Sun, March 19, 8:30 to 10:30am, Sheraton Centre Toronto Hotel, Floor: Mezzanine, Birchwood Ballroom

Abstract

Disputes over land and water today often involve determining who holds historical rights and traditionally use the resource. This paper asks - what did historical rights mean in the Malay world and how did this change with the onset of colonialism-led globalization? I examine these questions by looking towards the North Sumatran highlands in the late 19th century where independent Batak chiefs clashed with Malay coastal rulers over land concessions to European plantations and claimed a historical right to land based on genealogy or tarombo. While it can be loosely translated as 'family tree', the tarombo does not function merely as a simple record of patrilineal descent but captures a network of alliances and reciprocal obligations to other clans (marga). In the absence of a centralized state, the tarombo helped to organize Batak society into a social web with a sense of shared history. I argue that pre-colonial tarombo had facilitated sharing of resources, challenging the colonial notion of alienation for exclusive use.
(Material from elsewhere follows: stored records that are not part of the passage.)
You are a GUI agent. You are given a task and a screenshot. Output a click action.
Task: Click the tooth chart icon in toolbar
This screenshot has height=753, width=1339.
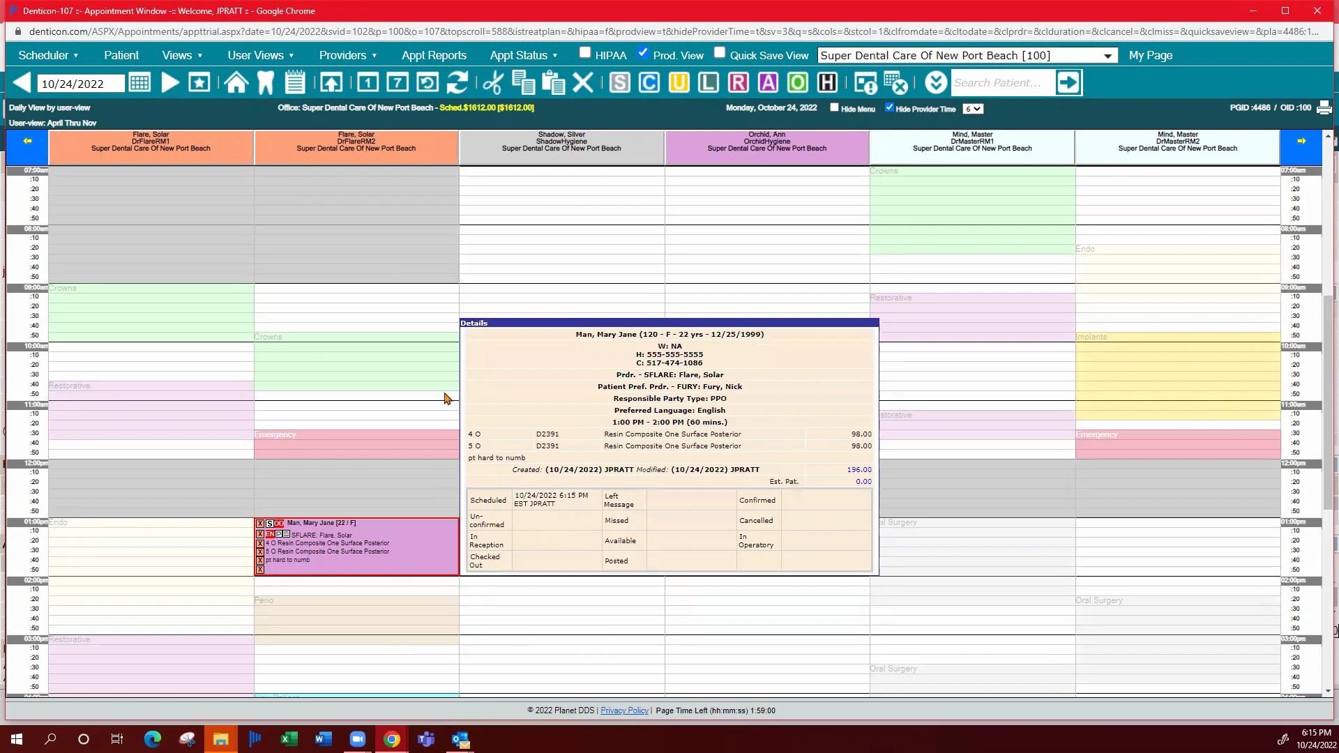265,83
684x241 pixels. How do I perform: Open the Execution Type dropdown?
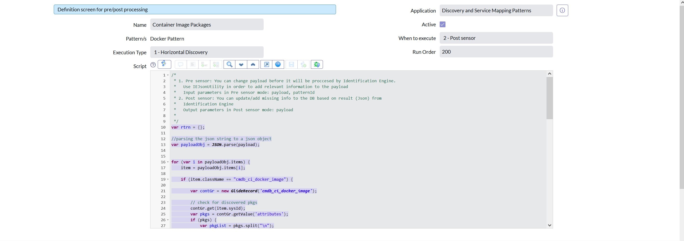(207, 52)
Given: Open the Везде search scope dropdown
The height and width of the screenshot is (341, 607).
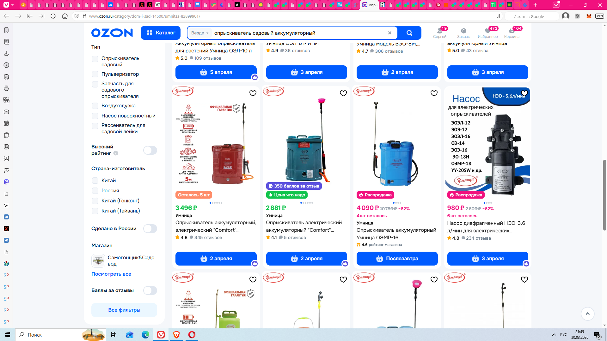Looking at the screenshot, I should click(200, 33).
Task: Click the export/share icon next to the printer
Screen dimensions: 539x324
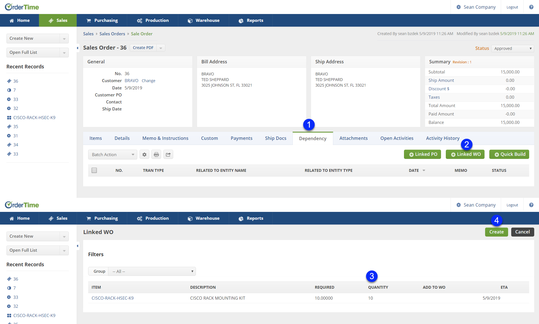Action: [168, 154]
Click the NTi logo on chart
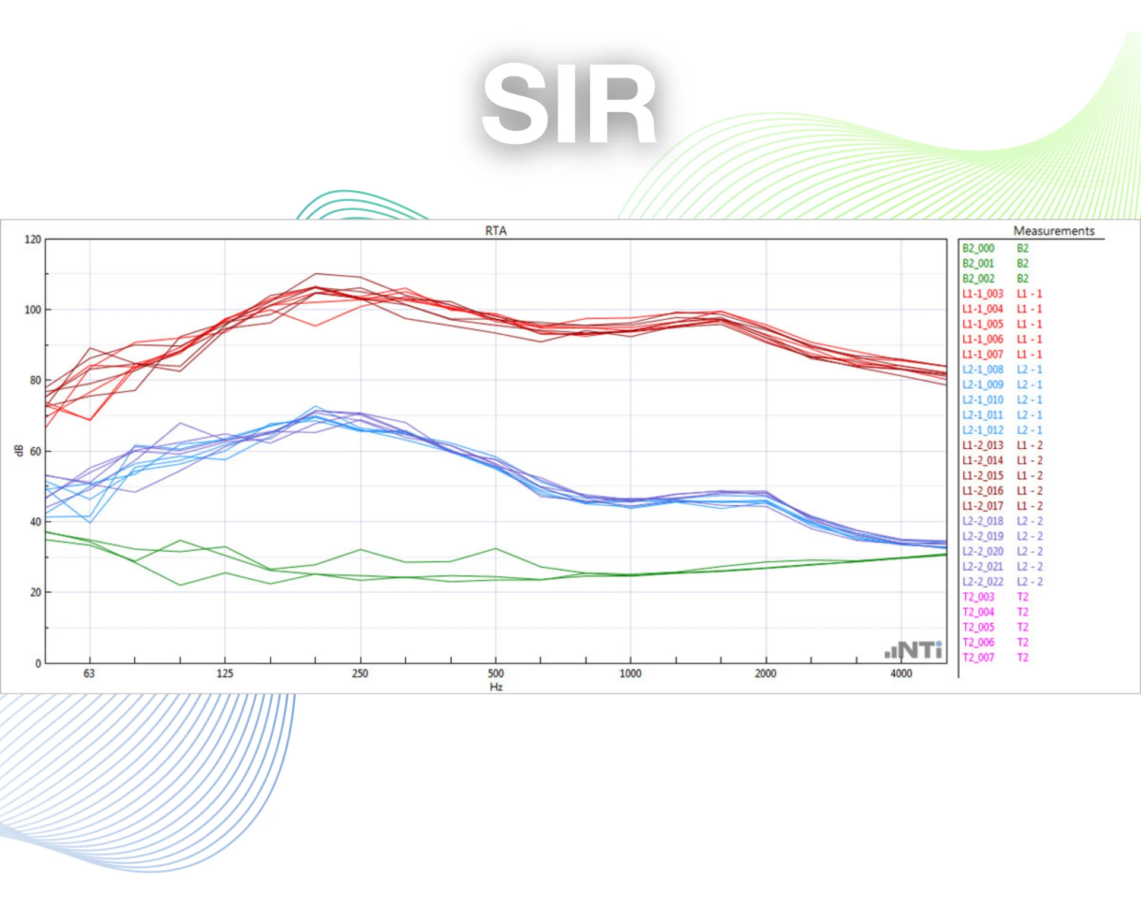This screenshot has height=913, width=1141. point(913,650)
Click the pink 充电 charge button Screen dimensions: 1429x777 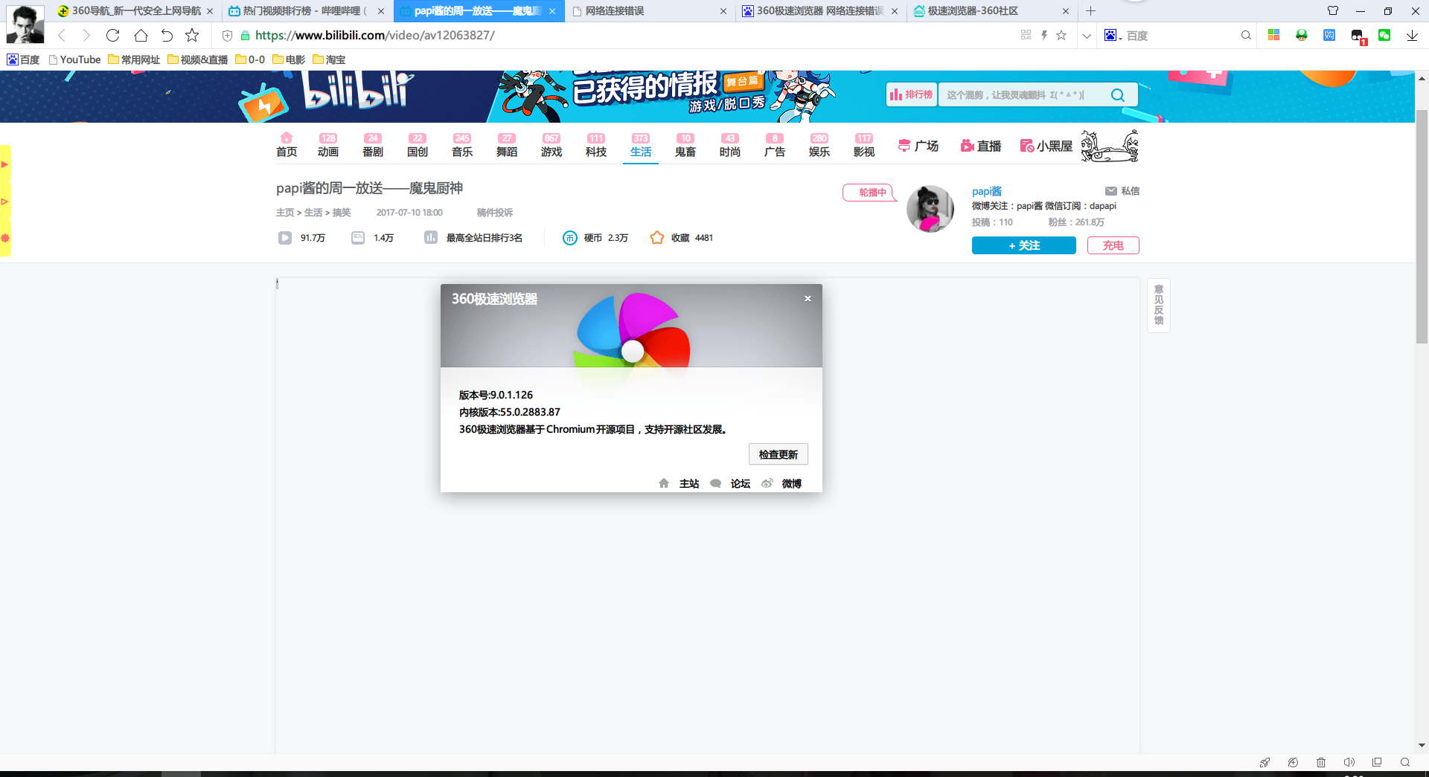pyautogui.click(x=1113, y=245)
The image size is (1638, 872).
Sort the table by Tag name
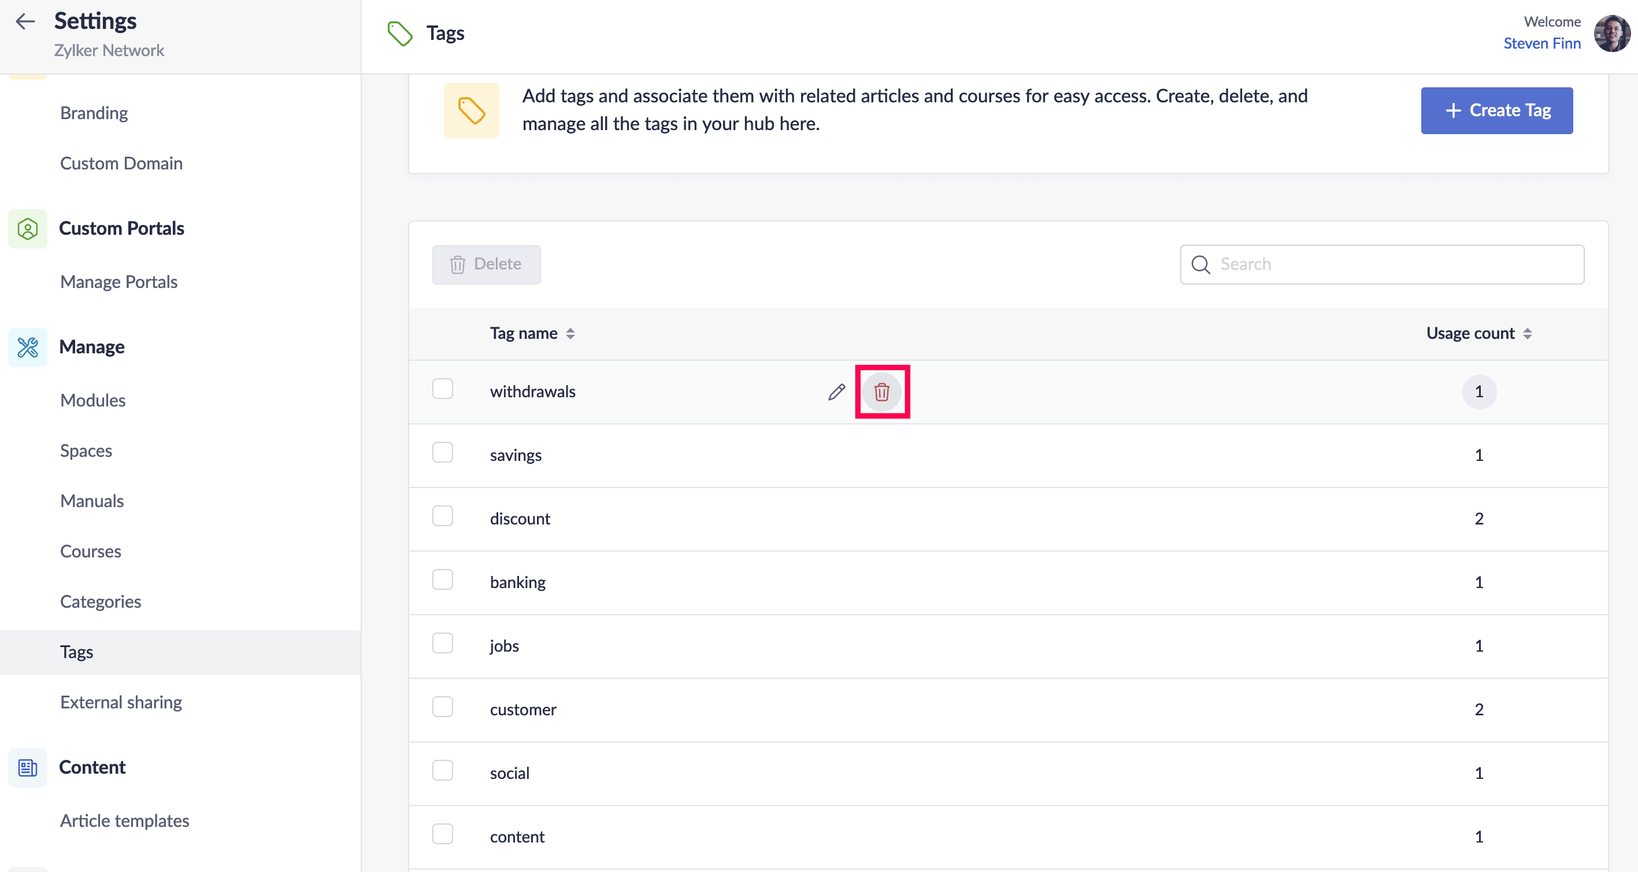(570, 334)
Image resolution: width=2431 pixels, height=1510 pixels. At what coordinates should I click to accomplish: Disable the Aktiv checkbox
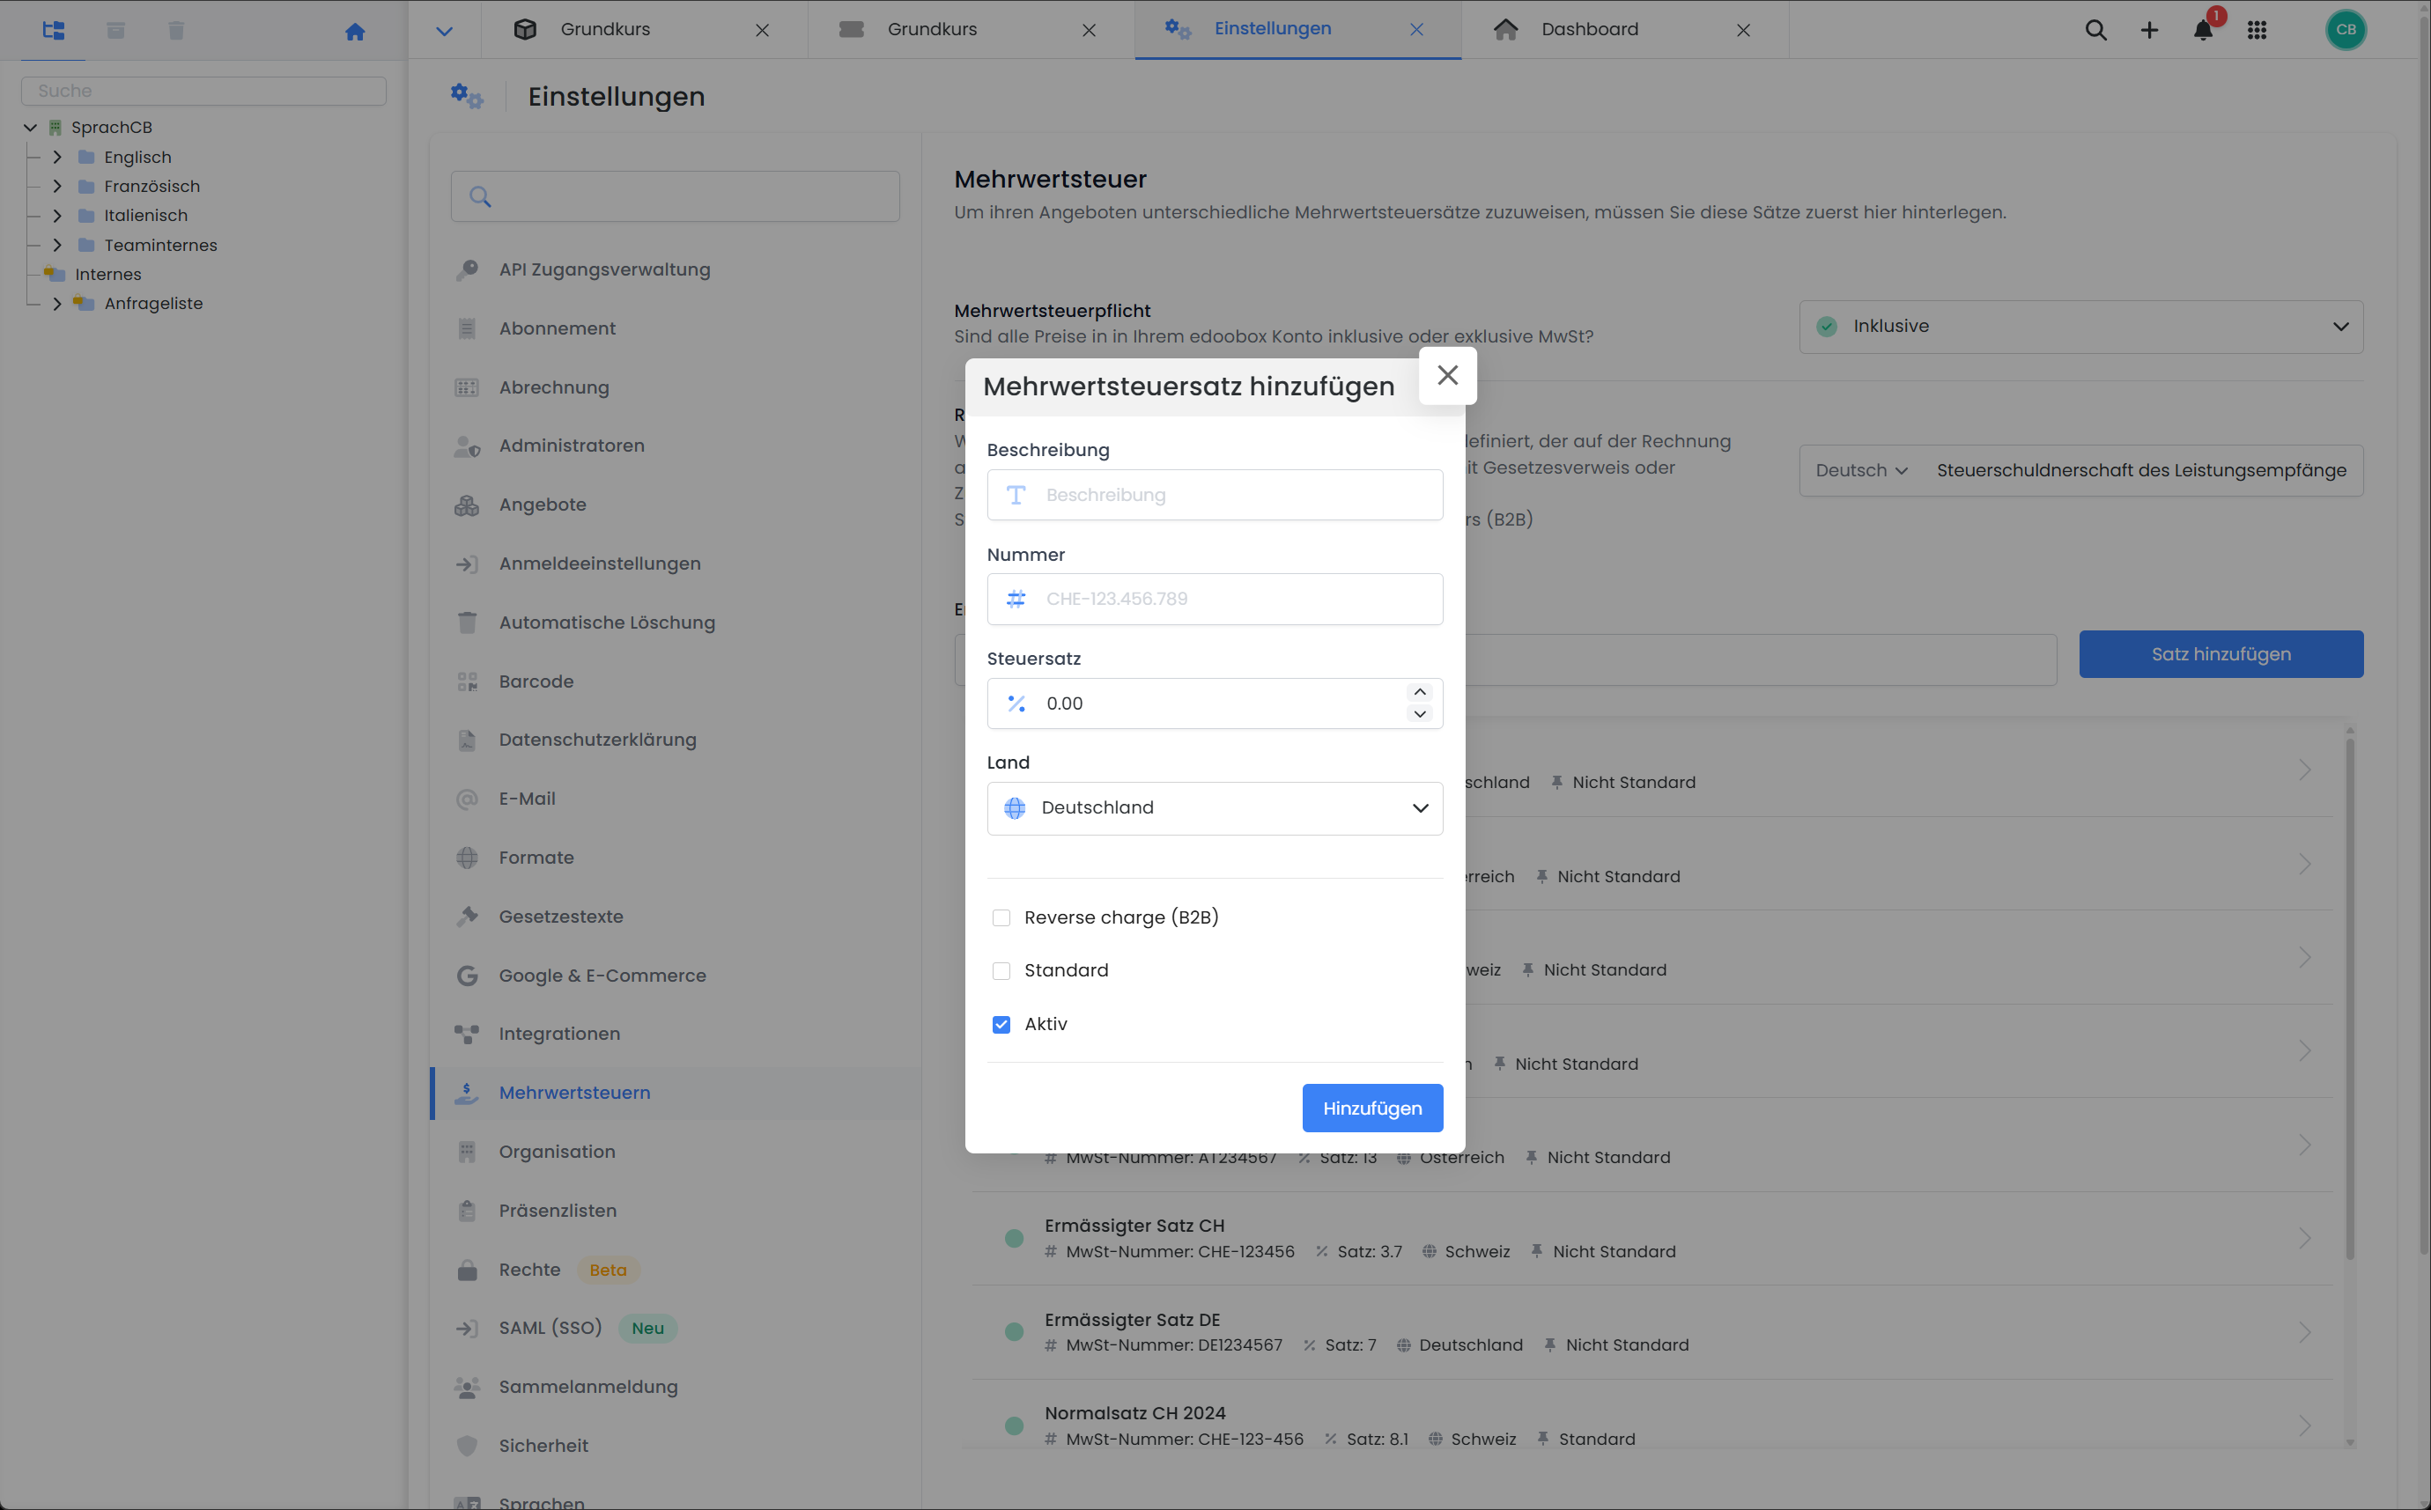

Land disputes later catalyzed the writing and publication of tarambo, in the Dutch East Indies during the 19th century. Using family histories of Batak migrants to Malaya, I further show that written tarombo, however, became a portable tool for claiming and delineating land as migrants to British Malaya through the legal system. Migration is thus crucial to entrenching the logic of claiming exclusive rights to resources by authenticating family.